EXERCISE PROMPT:
Find the word "Given" in the data. Return every line where it appears.

★ ★ ★ ★ ★

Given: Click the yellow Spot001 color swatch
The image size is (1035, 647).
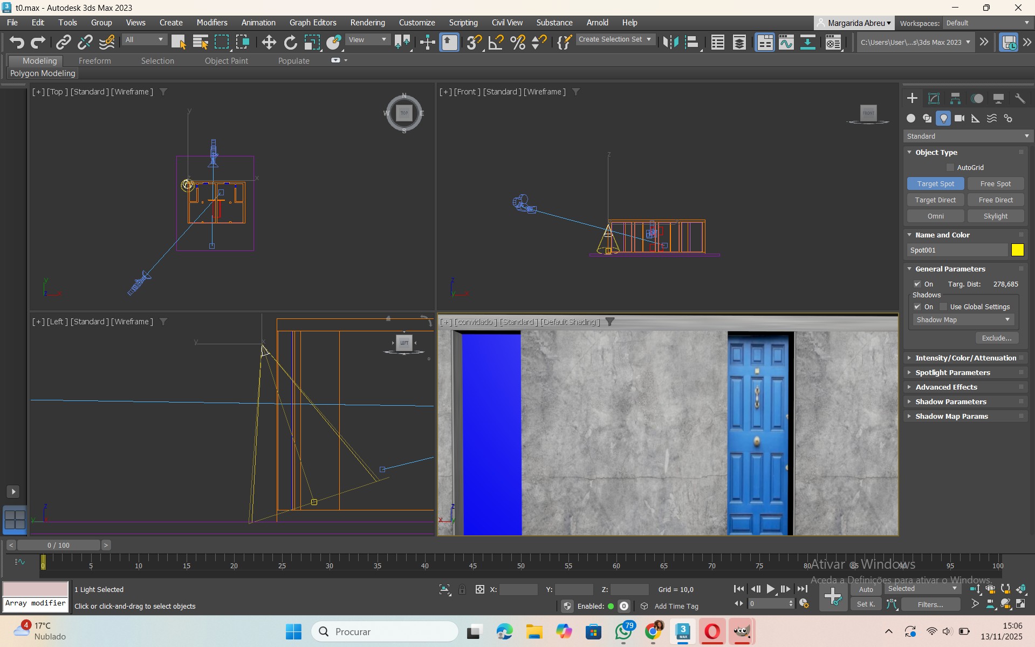Looking at the screenshot, I should pyautogui.click(x=1017, y=250).
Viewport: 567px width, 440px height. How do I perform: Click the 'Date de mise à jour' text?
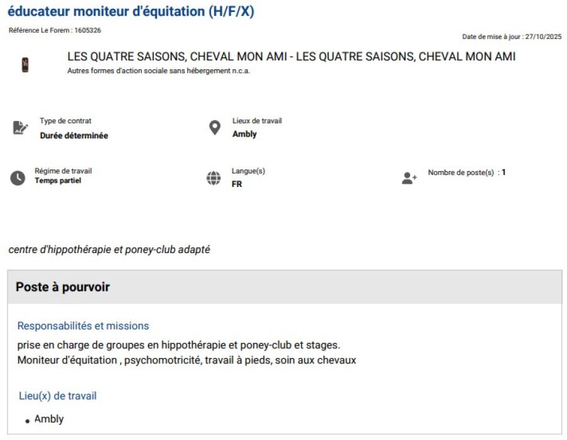(511, 37)

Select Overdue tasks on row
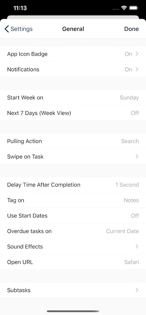[73, 231]
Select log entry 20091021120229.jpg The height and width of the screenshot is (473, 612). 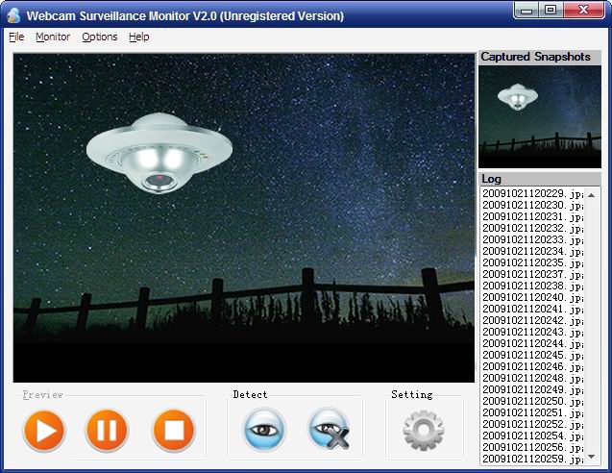point(531,194)
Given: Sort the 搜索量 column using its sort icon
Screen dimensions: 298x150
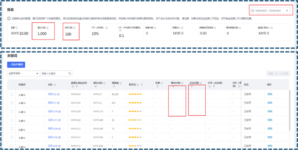Looking at the screenshot, I should click(114, 86).
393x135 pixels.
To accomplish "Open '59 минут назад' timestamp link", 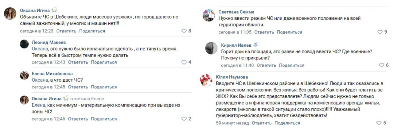I will pyautogui.click(x=232, y=123).
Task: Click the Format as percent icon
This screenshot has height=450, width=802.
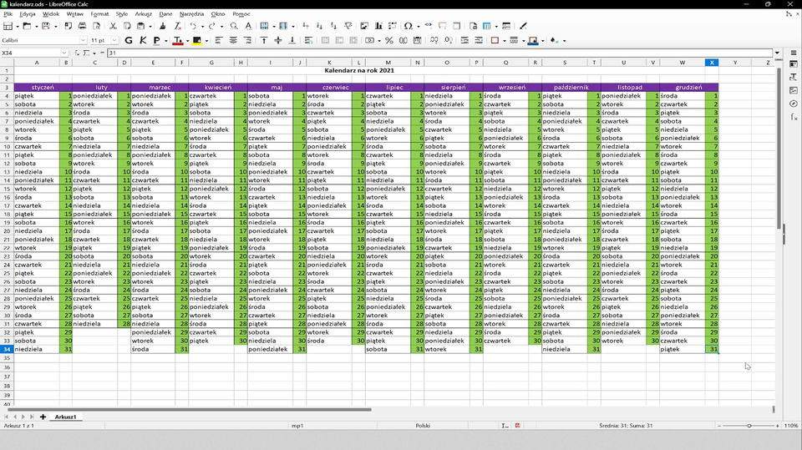Action: click(x=389, y=40)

★ ★ ★ ★ ★

WRITTEN RESPONSE:
Given: Click the yellow Spot001 color swatch
Given: Sort the 搜索量 column using its sort icon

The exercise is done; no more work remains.